Protesters to African leaders: end Burundi presidential bid

"We expect the east African heads of state to tell President Nkurunziza that the constitution of Burundi," a civil society activist and protest leader, told.

Protesters to African leaders: end Burundi presidential bid

World Bulletin / News Desk 

Protest organisers in Burundi urged African leaders meeting in Tanzania on Wednesday to demand that their president halt his bid for a third term, which has triggered the nation's worst crisis since an ethnically-fuelled civil war ended in 2005.

East African leaders and a top official from continental heavyweight South Africa met in Tanzania's commercial capital Dar es Salaam to discuss the crisis that has already spilled over into a region with a history of ethnic conflict.

More than 50,000 people have fled to neighbouring states. The U.N. refugee agency UNHCR said the crisis was heading towards a "worst case scenario" that could see 300,000 people fleeing, some to other parts of Burundi and others abroad.

That would mean displacing about 3 percent of the 10 million-strong population in one of Africa's most crowded nations.

"We expect the east African heads of state to tell President Nkurunziza that the constitution of Burundi and the Arusha peace agreement do not allow him to run for a third term," Pacifique Nininahazwe, a civil society activist and protest leader, told.
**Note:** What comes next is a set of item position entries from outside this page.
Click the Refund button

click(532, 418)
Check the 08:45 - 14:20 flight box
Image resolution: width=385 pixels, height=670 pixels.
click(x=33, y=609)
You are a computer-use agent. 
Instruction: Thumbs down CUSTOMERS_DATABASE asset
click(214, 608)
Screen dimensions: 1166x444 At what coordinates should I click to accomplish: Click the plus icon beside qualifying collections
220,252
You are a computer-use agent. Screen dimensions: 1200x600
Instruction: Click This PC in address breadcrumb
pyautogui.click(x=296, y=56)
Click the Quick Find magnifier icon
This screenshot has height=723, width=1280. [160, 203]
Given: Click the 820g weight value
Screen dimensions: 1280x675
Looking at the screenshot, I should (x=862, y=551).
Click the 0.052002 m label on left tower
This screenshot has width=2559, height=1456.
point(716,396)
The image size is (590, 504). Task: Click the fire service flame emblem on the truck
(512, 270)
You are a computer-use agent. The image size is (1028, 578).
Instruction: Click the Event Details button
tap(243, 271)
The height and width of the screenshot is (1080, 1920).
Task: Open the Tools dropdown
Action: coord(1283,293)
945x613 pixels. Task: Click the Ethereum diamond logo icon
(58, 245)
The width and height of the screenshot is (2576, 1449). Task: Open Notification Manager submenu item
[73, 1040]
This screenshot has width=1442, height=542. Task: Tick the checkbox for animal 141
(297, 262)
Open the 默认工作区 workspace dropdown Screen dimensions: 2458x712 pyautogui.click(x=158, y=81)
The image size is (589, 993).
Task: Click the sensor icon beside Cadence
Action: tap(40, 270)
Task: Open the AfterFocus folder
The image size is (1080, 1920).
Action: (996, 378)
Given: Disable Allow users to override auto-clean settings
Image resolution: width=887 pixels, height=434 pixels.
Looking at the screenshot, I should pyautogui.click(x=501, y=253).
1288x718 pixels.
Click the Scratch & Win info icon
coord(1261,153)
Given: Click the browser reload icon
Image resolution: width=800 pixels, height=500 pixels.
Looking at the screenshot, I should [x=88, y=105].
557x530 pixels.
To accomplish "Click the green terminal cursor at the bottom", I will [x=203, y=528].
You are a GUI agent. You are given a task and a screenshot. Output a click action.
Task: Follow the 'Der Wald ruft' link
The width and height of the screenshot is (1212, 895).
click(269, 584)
Nkurunziza, 51, who once led a rebel group from the majority Hutu population against the minority Tutsi-led army in the war, has pointed to a constitutional court ruling that said his first term did not count as he was chosen by lawmakers, not voted in.

Protesters say the court was manipulated and Britain and other donors have questioned the court's neutrality.

His bid and the mounting violence have drawn increasingly strong rebukes from Western nations and African colleagues. The United States, a major donor to the national army, said police must stop using "violent force" against protesters.

European states, big supporters of the budget, have withheld some aid, part of it related to a parliamentary vote scheduled for May 26 a presidential poll on June 26.

Police have regularly fired tear gas, water cannon and, say protesters, live rounds at demonstrators, who have hurled stones and barricaded streets in the capital. The police deny shooting.

Wednesday's summit host, Tanzanian President Jakaya Kikwete, whose country played a key role in ending Burundi's conflict, has criticised the third-term bid. In March he said that violating the constitution and Arusha deal risked violence.